--- ABOUT THIS TASK ---
All of the data is to be repeated verbatim.

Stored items
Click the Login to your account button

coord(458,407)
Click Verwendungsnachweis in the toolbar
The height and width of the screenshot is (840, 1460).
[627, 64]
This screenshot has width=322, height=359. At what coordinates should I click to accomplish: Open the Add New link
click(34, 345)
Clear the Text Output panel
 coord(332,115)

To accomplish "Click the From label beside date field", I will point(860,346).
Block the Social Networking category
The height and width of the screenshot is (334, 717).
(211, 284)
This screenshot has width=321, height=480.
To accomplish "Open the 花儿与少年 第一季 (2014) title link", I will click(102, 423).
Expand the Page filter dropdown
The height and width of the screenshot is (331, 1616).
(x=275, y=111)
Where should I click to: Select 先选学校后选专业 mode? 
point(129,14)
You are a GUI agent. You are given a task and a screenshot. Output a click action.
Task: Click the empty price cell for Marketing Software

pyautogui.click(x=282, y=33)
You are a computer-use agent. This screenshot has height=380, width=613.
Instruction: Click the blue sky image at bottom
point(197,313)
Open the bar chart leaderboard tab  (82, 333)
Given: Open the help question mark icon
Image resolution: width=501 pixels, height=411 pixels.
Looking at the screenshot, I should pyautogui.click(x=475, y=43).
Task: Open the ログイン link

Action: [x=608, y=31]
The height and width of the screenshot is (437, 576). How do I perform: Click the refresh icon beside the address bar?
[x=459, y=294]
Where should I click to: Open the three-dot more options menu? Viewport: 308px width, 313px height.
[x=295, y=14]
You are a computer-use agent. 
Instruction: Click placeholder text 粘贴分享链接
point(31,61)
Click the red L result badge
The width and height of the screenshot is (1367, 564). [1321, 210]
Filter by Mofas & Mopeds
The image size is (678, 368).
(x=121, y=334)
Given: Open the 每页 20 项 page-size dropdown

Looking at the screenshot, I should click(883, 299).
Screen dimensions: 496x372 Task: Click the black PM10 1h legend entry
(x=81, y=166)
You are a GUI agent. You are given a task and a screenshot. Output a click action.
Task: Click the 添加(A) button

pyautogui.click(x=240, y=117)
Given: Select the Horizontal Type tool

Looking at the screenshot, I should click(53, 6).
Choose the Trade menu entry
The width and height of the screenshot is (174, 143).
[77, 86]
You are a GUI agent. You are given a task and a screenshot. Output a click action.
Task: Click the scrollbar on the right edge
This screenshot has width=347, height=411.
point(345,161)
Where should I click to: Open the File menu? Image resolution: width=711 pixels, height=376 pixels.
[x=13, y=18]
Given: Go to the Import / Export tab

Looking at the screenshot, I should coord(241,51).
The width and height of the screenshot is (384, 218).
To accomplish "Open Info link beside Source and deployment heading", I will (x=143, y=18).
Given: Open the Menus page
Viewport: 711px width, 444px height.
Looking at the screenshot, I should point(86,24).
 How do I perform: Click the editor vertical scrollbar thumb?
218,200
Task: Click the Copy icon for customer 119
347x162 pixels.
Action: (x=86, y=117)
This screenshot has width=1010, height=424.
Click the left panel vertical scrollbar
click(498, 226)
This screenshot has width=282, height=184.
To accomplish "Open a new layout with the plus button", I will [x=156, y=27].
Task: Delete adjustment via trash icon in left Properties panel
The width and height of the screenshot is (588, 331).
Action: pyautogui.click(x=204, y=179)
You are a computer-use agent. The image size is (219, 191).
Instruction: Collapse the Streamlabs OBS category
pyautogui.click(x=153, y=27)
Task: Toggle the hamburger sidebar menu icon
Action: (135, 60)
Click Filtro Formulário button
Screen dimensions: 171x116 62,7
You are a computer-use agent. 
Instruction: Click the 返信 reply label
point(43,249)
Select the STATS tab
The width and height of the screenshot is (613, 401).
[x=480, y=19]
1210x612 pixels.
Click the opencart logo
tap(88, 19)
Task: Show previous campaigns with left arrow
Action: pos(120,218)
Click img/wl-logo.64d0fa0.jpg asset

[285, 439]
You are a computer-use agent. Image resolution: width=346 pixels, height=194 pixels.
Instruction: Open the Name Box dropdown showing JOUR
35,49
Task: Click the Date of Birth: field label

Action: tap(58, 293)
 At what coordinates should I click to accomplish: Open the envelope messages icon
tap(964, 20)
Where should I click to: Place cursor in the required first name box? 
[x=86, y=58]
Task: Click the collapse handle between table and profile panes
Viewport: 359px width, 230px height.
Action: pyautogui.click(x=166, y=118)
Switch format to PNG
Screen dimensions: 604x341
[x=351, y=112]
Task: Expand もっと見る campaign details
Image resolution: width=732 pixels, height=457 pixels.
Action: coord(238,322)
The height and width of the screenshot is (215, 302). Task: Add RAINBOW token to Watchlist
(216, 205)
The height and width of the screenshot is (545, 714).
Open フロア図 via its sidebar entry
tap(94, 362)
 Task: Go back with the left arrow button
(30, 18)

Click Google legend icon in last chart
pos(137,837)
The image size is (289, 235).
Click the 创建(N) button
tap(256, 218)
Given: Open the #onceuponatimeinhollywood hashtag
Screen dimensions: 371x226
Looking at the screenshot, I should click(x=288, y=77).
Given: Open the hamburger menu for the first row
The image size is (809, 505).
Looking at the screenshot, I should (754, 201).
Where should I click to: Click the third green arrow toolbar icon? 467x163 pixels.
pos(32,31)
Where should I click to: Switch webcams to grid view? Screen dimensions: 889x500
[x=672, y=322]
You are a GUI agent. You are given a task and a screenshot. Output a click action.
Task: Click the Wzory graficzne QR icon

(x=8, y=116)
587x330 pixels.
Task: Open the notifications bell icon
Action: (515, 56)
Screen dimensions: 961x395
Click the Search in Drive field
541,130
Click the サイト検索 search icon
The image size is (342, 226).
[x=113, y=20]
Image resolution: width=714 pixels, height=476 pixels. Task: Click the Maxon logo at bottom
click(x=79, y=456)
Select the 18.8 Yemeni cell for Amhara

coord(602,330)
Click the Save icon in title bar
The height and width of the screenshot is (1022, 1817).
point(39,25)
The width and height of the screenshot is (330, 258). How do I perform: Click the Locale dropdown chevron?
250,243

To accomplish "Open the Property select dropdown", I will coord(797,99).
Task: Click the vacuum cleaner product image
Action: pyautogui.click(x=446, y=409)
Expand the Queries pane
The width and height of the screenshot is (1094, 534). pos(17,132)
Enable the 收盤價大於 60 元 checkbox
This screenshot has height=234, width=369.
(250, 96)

--- RESPONSE BOX ---
Click the Login to your account button

coord(458,407)
Click Verwendungsnachweis in the toolbar
The height and width of the screenshot is (840, 1460).
[627, 64]
This screenshot has width=322, height=359. At what coordinates should I click to accomplish: Open the Add New link
click(34, 345)
Clear the Text Output panel
 coord(332,115)

To accomplish "Click the From label beside date field", I will point(860,346).
Block the Social Networking category
The height and width of the screenshot is (334, 717).
(211, 284)
This screenshot has width=321, height=480.
To accomplish "Open the 花儿与少年 第一季 (2014) title link", I will click(102, 423).
Expand the Page filter dropdown
The height and width of the screenshot is (331, 1616).
(x=275, y=111)
Where should I click to: Select 先选学校后选专业 mode? 
point(129,14)
You are a GUI agent. You are given a task and a screenshot. Output a click action.
Task: Click the empty price cell for Marketing Software

pyautogui.click(x=282, y=33)
You are a computer-use agent. This screenshot has height=380, width=613.
Instruction: Click the blue sky image at bottom
point(197,313)
Open the bar chart leaderboard tab  (82, 333)
Given: Open the help question mark icon
Image resolution: width=501 pixels, height=411 pixels.
Looking at the screenshot, I should pyautogui.click(x=475, y=43).
Task: Open the ログイン link

Action: [x=608, y=31]
The height and width of the screenshot is (437, 576). How do I perform: Click the refresh icon beside the address bar?
[x=459, y=294]
Where should I click to: Open the three-dot more options menu? Viewport: 308px width, 313px height.
[x=295, y=14]
You are a computer-use agent. 
Instruction: Click placeholder text 粘贴分享链接
point(31,61)
Click the red L result badge
The width and height of the screenshot is (1367, 564). [1321, 210]
Filter by Mofas & Mopeds
The image size is (678, 368).
(x=121, y=334)
Given: Open the 每页 20 项 page-size dropdown

Looking at the screenshot, I should click(883, 299).
Screen dimensions: 496x372 Task: Click the black PM10 1h legend entry
(x=81, y=166)
You are a GUI agent. You are given a task and a screenshot. Output a click action.
Task: Click the 添加(A) button

pyautogui.click(x=240, y=117)
Given: Select the Horizontal Type tool

Looking at the screenshot, I should click(53, 6).
Choose the Trade menu entry
The width and height of the screenshot is (174, 143).
[77, 86]
You are a GUI agent. You are given a task and a screenshot. Output a click action.
Task: Click the scrollbar on the right edge
This screenshot has width=347, height=411.
point(345,161)
Where should I click to: Open the File menu? Image resolution: width=711 pixels, height=376 pixels.
[x=13, y=18]
Given: Go to the Import / Export tab

Looking at the screenshot, I should coord(241,51).
The width and height of the screenshot is (384, 218).
To accomplish "Open Info link beside Source and deployment heading", I will (x=143, y=18).
Given: Open the Menus page
Viewport: 711px width, 444px height.
Looking at the screenshot, I should point(86,24).
 How do I perform: Click the editor vertical scrollbar thumb?
218,200
Task: Click the Copy icon for customer 119
347x162 pixels.
Action: (x=86, y=117)
This screenshot has width=1010, height=424.
Click the left panel vertical scrollbar
click(498, 226)
This screenshot has width=282, height=184.
To accomplish "Open a new layout with the plus button", I will [x=156, y=27].
Task: Delete adjustment via trash icon in left Properties panel
The width and height of the screenshot is (588, 331).
Action: pyautogui.click(x=204, y=179)
You are a computer-use agent. The image size is (219, 191).
Instruction: Collapse the Streamlabs OBS category
pyautogui.click(x=153, y=27)
Task: Toggle the hamburger sidebar menu icon
Action: (135, 60)
Click Filtro Formulário button
Screen dimensions: 171x116 62,7
You are a computer-use agent. 
Instruction: Click the 返信 reply label
point(43,249)
Select the STATS tab
The width and height of the screenshot is (613, 401).
[x=480, y=19]
1210x612 pixels.
Click the opencart logo
tap(88, 19)
Task: Show previous campaigns with left arrow
Action: pos(120,218)
Click img/wl-logo.64d0fa0.jpg asset

[285, 439]
You are a computer-use agent. Image resolution: width=346 pixels, height=194 pixels.
Instruction: Open the Name Box dropdown showing JOUR
35,49
Task: Click the Date of Birth: field label

Action: tap(58, 293)
 At what coordinates should I click to accomplish: Open the envelope messages icon
tap(964, 20)
Where should I click to: Place cursor in the required first name box? 
[x=86, y=58]
Task: Click the collapse handle between table and profile panes
Viewport: 359px width, 230px height.
Action: pyautogui.click(x=166, y=118)
Switch format to PNG
Screen dimensions: 604x341
[x=351, y=112]
Task: Expand もっと見る campaign details
Image resolution: width=732 pixels, height=457 pixels.
Action: coord(238,322)
The height and width of the screenshot is (215, 302). Task: Add RAINBOW token to Watchlist
(216, 205)
The height and width of the screenshot is (545, 714).
Open フロア図 via its sidebar entry
tap(94, 362)
 Task: Go back with the left arrow button
(30, 18)

Click Google legend icon in last chart
pos(137,837)
The image size is (289, 235).
Click the 创建(N) button
tap(256, 218)
Given: Open the #onceuponatimeinhollywood hashtag
Screen dimensions: 371x226
Looking at the screenshot, I should click(x=288, y=77).
Given: Open the hamburger menu for the first row
The image size is (809, 505).
Looking at the screenshot, I should (754, 201).
Where should I click to: Click the third green arrow toolbar icon? 467x163 pixels.
pos(32,31)
Where should I click to: Switch webcams to grid view? Screen dimensions: 889x500
[x=672, y=322]
You are a GUI agent. You are given a task and a screenshot. Output a click action.
Task: Click the Wzory graficzne QR icon

(x=8, y=116)
587x330 pixels.
Task: Open the notifications bell icon
Action: (515, 56)
Screen dimensions: 961x395
Click the Search in Drive field
541,130
Click the サイト検索 search icon
The image size is (342, 226).
[x=113, y=20]
Image resolution: width=714 pixels, height=476 pixels. Task: Click the Maxon logo at bottom
click(x=79, y=456)
Select the 18.8 Yemeni cell for Amhara

coord(602,330)
Click the Save icon in title bar
The height and width of the screenshot is (1022, 1817).
point(39,25)
The width and height of the screenshot is (330, 258). How do I perform: Click the Locale dropdown chevron?
250,243

To accomplish "Open the Property select dropdown", I will coord(797,99).
Task: Click the vacuum cleaner product image
Action: pyautogui.click(x=446, y=409)
Expand the Queries pane
The width and height of the screenshot is (1094, 534). pos(17,132)
Enable the 收盤價大於 60 元 checkbox
This screenshot has height=234, width=369.
(250, 96)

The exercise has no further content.